La Stampa, 3 febbraio 2016
I magistrati a lezione dall’ex terrorista Faranda. Polemiche
La rivolta parte dalla mail di un’avvocatessa, Cristina Faravelli, che è nella mailing list della corrente di Area, la sinistra dell’Anm: «C’è un tema che riguarda la vostra formazione – scrive – e indirettamente tutti noi, cittadini, magistrati e avvocati e la memoria degli uomini morti per difendere lo Stato…”. Adriana Faranda, la brigatista dissociata, con l’altro ex terrorista Franco Bonisoli, salirà o dovrebbe salire in cattedra domani per parlare – alla Scuola superiore della magistratura di Scandicci, diretta emanazione del Csm – di «giustizia riparativa», tema di un corso che inizia oggi e finirà venerdì. Vero è che con lei ci sono anche Agnese Moro e Sabina Rossa, figlie di Aldo Moro e Guido Rossa, e Manlio Milani, presidente del Comitato dei parenti delle vittime della strage di piazza della Loggia, ma la scelta provoca una rivolta proprio nella sede virtuale in cui discutono i magistrati progressisti. Al punto che si sono mossi il vicepresidente del Csm, Giovanni Legnini, e i «capi di corte», il primo presidente della Cassazione, Giovanni Canzio, il pg Pasquale Ciccolo, per chiedere al comitato direttivo della scuola di formazione dei magistrati «di rivalutare l’opportunità di tale scelta». E il dissenso del comitato di presidenza dell’organo di autogoverno dei giudici sarà discusso oggi.
L’ironia del pm
Da Palermo un pm ironizza e sollecita un intervento di Giovanni Brusca sui temi della criminalità organizzata, un altro magistrato antimafia è «umanamente e sinceramente vicino» alla figlia di Guido Galli, ucciso da Prima Linea il 19 marzo 1980. È lei, Alessandra Galli, giudice come il padre, che scrive: «Mi sono interrogata tante volte sulla giustizia riparativa. Sono sinceramente sconcertata per la decisione». L’ex postina delle Br non si è mai pentita ed «è inaccettabile il dialogo in una sede istituzionale con chi ha ucciso per sovvertire lo Stato e la Costituzione alla quale noi, come magistrati, abbiamo giurato fedeltà. Sono più che amareggiata.

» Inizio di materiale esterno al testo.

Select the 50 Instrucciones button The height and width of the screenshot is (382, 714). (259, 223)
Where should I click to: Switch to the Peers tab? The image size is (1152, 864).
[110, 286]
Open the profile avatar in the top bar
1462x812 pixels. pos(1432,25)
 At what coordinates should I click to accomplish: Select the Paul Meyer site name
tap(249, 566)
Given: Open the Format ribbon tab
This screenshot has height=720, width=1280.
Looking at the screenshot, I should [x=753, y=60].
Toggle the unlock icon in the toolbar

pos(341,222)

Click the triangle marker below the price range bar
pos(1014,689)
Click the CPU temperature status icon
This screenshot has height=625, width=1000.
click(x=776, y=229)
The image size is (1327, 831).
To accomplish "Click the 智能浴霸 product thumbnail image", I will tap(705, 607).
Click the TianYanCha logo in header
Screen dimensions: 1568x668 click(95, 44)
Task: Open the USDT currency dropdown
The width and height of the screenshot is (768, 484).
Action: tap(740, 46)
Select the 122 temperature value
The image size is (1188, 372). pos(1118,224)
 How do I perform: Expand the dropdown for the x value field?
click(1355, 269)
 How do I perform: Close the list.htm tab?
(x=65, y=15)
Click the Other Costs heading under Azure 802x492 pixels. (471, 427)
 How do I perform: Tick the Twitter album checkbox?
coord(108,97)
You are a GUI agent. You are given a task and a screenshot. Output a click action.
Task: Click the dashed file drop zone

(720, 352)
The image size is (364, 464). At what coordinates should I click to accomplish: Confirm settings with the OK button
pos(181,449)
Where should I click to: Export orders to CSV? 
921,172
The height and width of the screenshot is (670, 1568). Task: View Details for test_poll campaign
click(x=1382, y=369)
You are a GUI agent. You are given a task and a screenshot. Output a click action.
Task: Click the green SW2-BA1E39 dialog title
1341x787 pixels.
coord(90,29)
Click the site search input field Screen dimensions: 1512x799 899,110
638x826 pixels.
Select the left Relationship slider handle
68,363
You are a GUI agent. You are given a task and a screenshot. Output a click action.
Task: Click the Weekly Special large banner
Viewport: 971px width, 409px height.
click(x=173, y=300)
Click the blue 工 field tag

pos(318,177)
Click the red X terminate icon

Attonita».
Giustizia di parte
È ancora la Faravelli a ricordare che proprio la Faranda e Bonisoli sono tra coloro che raccontano la loro esperienza nel «Libro dell’incontro» (uscito l’anno scorso per il Saggiatore) di cui cita un passo: «Lo Stato, con la giustizia penale, fa ricorso alla violenza, anzi ne detiene il monopolio. I gruppi eversivi hanno voluto riprendersi (o arrogarsi) una parte di quel monopolio, per dirigerlo unilateralmente verso finalità corrispondenti a un ideale chiamato anch’esso ‘giustizia’». E giù altri passaggi sul «coro nefasto di una fetta non piccola della società». Insomma, poche idee ma confuse, che portano il procuratore di Torino, Armando Spataro, già pm negli anni di piombo ed ex leader dei Verdi della magistratura, a dirsi «stupito» per le tesi degli ex terroristi: «”Selettività nel tagliare fuori complicità di apparati istituzionali”? Ma di che parliamo? Per la giustizia riparativa non bastavano i professori?».
Non comprende «lo scandalo» Valerio Onida, giurista ed ex presidente della Scuola: «Perché escludere la testimonianza di ex terroristi che hanno fatto un lungo percorso sul piano umano e della rieducazione e hanno avviato un dialogo con le vittime?». Sulla stessa linea l’ex Gip di Palermo Piergiorgio Morosini, oggi consigliere a Palazzo dei Marescialli: «Può essere utile avere una maggiore consapevolezza, da parte dei magistrati chiamati ad occuparsi di pagine oscure della vita del Paese».